Cuando sucede algo que nos desgarra, nos aterroriza y nos desquicia de dolor, necesitamos encontrar a un culpable.
Necesitamos señalar a alguien, a algo a lo que se le pueda endosar el dolor irracional que nos invade. El caso de Debanhi Susana, ese atroz feminicidio nos llena de horrorosas dudas. ¿Cada uno de los casos es un hecho aislado de los otros? ¿Se trata de alguna banda de feminicidas? ¿Es un solo asesino serial? ¿Qué clase de monstruo psicópata y sociópata es capaz de levantar a una joven, asesinarla y tirar su cuerpo como basura? Quien (o quiénes) haya(n) cometido tal atrocidad, es -o son) sin duda el principal, único y gran culpable, rezamos por que lo atrapen y lo castiguen con todo el rigor de la ley….
Pero la culpa, la maldita culpa es traidora y cobarde. El peligro de endosar la culpa a la presunta ineptitud e ineficiencia de la fiscalía podría provocar que bajo la presión pública, suceda como en muchas otras ocasiones, que se inculpe a un inocente, que “echen a los leones” a un chivo expiatorio, para callar bocas, para apaciguar a la feroz opinión pública. Por que la culpa, la maldita culpa sabe envenenar con los tiempos.

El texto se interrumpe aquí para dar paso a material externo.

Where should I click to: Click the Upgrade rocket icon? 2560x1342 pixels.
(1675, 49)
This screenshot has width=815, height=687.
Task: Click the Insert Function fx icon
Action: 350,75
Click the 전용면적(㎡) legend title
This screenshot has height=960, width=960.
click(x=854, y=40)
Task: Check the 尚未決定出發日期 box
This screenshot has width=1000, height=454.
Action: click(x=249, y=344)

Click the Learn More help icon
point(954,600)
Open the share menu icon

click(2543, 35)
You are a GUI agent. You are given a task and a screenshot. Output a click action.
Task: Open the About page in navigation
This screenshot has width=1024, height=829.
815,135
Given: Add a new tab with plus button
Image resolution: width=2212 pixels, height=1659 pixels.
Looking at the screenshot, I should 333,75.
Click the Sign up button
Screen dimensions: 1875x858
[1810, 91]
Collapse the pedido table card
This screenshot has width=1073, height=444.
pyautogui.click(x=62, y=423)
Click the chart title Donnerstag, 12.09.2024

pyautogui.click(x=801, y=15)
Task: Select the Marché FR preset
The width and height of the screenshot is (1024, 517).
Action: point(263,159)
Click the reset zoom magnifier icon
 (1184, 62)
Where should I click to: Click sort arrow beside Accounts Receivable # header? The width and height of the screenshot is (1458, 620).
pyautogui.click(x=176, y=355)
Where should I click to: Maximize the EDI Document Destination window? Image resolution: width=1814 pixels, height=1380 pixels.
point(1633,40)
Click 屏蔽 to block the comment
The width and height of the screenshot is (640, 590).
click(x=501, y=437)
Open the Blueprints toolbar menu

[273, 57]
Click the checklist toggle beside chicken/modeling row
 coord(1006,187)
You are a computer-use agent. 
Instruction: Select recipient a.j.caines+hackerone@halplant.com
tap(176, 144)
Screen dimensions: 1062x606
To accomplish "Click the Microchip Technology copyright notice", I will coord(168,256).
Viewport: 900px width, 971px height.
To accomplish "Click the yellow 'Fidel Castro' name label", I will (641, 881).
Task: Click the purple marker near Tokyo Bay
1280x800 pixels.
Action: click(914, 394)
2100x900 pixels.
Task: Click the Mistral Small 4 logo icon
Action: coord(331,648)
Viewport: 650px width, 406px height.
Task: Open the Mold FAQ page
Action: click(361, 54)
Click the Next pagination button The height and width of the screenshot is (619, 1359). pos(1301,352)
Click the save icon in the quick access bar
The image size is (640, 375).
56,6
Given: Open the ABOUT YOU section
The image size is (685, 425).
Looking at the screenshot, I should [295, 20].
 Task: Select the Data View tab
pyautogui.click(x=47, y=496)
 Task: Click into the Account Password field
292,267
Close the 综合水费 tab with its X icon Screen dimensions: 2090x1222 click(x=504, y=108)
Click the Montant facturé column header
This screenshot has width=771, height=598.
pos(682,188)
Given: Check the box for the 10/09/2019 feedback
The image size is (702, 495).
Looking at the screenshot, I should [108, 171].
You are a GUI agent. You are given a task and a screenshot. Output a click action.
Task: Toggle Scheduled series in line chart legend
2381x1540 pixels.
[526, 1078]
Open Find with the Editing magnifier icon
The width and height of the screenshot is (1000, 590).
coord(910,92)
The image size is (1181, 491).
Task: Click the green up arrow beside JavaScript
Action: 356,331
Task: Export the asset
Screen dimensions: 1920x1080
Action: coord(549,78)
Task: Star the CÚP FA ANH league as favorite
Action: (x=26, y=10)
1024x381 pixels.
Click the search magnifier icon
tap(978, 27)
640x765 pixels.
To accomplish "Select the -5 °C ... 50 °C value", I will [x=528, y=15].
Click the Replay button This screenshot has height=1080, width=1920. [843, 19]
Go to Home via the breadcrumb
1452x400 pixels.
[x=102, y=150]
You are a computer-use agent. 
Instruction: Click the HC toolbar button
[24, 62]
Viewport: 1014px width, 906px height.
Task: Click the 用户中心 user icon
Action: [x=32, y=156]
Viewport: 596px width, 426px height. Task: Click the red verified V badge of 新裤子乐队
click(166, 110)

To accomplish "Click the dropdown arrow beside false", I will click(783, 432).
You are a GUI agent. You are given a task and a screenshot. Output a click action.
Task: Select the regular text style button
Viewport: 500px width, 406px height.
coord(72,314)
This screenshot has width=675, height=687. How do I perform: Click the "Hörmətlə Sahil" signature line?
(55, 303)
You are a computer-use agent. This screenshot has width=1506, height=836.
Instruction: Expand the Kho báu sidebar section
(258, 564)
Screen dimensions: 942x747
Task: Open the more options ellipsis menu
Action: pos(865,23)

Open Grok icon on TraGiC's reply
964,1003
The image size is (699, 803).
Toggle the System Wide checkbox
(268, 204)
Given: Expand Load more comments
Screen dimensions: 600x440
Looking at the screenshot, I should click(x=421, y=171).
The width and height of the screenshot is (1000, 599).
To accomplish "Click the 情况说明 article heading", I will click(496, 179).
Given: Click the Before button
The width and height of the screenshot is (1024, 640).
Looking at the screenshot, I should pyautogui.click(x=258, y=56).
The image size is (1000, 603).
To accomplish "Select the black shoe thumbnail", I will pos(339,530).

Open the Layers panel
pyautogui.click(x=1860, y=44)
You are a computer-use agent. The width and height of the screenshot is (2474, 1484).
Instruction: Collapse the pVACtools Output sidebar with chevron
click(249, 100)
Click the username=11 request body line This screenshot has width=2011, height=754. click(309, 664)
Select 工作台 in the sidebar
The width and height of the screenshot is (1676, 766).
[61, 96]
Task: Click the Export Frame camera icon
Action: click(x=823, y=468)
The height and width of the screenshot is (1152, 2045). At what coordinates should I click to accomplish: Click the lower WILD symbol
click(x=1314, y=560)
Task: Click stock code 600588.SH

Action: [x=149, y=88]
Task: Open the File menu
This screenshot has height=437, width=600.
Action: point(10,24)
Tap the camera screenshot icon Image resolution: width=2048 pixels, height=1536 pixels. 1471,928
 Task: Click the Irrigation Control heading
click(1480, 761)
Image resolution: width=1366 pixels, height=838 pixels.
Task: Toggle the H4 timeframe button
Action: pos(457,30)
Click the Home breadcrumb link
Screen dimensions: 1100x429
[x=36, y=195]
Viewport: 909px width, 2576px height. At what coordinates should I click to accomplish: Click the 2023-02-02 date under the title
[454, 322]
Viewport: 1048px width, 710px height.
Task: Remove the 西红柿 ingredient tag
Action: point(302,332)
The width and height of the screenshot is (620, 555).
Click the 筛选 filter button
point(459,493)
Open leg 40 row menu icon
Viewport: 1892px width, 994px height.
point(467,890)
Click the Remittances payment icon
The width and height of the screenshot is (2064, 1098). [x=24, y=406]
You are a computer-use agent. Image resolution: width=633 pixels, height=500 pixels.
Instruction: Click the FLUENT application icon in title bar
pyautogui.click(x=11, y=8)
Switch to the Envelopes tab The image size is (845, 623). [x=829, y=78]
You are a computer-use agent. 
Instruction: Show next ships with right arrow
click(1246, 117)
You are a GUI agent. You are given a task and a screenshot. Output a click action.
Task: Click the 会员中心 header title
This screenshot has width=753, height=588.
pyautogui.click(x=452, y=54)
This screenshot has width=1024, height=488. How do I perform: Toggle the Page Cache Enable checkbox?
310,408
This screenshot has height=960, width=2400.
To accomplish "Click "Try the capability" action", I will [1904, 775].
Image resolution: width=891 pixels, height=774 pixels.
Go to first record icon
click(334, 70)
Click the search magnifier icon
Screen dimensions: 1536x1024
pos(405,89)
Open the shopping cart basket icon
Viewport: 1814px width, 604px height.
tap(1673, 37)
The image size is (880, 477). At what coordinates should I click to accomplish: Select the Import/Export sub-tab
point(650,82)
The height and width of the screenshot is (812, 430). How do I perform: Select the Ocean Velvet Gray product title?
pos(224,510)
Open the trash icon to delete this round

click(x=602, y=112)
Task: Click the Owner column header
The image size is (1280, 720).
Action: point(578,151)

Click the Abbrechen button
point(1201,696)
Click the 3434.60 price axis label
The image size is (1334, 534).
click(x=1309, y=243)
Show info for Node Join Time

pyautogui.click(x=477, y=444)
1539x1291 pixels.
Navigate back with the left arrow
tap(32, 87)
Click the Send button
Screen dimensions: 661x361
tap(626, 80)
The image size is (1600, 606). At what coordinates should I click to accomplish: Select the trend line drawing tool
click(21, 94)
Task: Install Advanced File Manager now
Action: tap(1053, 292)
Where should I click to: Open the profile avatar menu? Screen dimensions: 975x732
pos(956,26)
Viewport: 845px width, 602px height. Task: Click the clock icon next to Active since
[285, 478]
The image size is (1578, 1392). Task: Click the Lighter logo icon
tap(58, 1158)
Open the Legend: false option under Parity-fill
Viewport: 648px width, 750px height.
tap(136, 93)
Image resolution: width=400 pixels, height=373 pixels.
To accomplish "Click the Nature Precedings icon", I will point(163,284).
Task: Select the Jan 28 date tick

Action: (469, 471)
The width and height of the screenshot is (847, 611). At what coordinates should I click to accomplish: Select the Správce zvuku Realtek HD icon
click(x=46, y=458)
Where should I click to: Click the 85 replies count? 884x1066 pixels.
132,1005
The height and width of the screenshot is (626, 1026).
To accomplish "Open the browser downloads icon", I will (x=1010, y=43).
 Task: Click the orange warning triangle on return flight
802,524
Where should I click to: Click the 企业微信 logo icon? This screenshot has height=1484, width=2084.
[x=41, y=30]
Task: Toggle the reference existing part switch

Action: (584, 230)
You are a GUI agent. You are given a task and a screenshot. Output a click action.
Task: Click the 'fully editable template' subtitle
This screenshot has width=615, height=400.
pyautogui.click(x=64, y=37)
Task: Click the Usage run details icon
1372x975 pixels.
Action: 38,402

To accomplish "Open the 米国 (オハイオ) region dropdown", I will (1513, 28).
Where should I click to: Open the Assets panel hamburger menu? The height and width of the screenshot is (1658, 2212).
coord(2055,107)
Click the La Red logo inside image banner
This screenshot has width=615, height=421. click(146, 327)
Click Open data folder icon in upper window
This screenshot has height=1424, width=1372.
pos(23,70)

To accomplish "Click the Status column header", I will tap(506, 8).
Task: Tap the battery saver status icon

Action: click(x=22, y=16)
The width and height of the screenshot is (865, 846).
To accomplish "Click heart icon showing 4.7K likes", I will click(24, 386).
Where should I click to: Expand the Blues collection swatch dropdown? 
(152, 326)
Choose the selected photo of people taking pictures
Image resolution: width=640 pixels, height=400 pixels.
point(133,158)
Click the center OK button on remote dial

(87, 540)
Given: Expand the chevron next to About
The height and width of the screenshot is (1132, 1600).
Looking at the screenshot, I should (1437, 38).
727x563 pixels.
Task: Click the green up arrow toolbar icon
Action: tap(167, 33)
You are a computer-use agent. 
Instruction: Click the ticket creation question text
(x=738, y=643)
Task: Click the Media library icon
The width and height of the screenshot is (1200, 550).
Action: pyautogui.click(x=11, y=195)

Los tiempos…los tiempos que corrompen las culpas como corrompen los cuerpos perdidos de las víctimas desaparecidas…las culpas traducidas en encono y violenta rabia social que incendia puertas, que destruye monumentos, que arrasa los espacios públicos…es una culpa perdida…como una hija perdida que estuvo ahí, parada en medio de un angosto camellón y termino sin vida, sumergida en una cisterna de agua estancada….estancada como nuestra impotencia, estancada como un dolor hundido en el fondo de nuestras conciencias. Porque es un dolor y un terror “al portador”, sin destinatario identificado, sin dirección conocida.
¿Por qué Debanhi no llamó a sus padres o a algún familiar entre el momento en que salió de la quinta donde estaba y el tiempo que estuvo parada en medio de una carretera mortal? Y se preguntan ¿Hay algún registro de llamada? ¿Algún intento de mensaje de texto? ¿Se acabó la carga de su celular? ¿el saldo? ¿A qué horas se dio el último intento de comunicación entre la chica y sus padres? ¿Hay registros? ¿Ubicación? La pregunta de: “¡¿Por qué no me llamaste hija?!” puede torturar a unos padres devastados por el resto de sus días.
La maldita culpa es corrosiva y cáustica, mientras nos torturamos auto flagelándonos con el látigo de preguntarnos si como padres pudimos haberlo hecho mejor o si la tragedia es el resultado de fallar tanto….la culpa es despiadada.
En todos los casos así, sucede que si los padres eran negligentes, que si la chica era rebelde e irresponsable, que si la policía fue inepta y negligente, que si estaba “en el lugar y momento equivocado”, que si los medios entorpecen las investigaciones, que si esto que si lo otro…¡Aturdidos y perdidos en la vorágine de las culpas!
Que las culpas dispersas y malditas no nos distraigan del objetivo: Hay que encontrar a los verdaderos culpables, a los verdaderos monstruos infames. No queremos “chivos expiatorios”, no queremos que paguen justos por pecadores, ni evidencias sembradas, ni expedientes mal integrados producto de la presión pública. Que no nos aturda ni nos confunda la imperiosa necesidad de colocar la culpa, el juicio desubicado y el encono fuera del objetivo. Porque en ese aspecto, algo de culpa -de maldita culpa- tenemos todos.